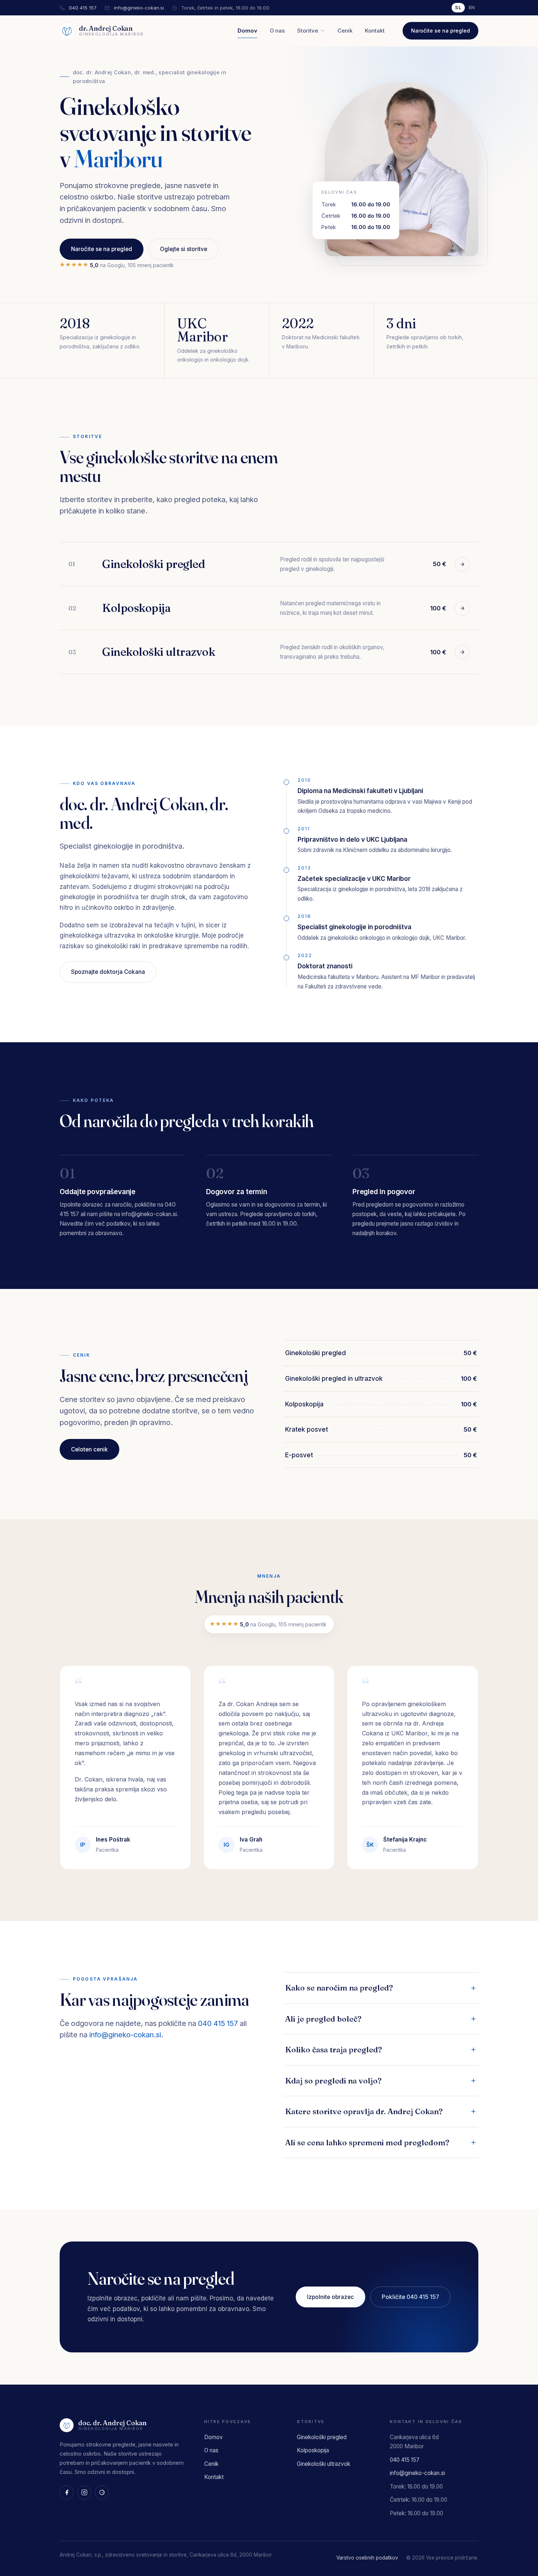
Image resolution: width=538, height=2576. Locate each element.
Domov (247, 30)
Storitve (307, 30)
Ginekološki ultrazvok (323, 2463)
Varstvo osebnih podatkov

**********

**Work order**
The records above are to be copied exactly, with no pictures carried over.

**Output for this task**
Image resolution: width=538, height=2576. Locate each element.
Domov (247, 30)
Storitve (307, 30)
Ginekološki ultrazvok (323, 2463)
Varstvo osebnih podatkov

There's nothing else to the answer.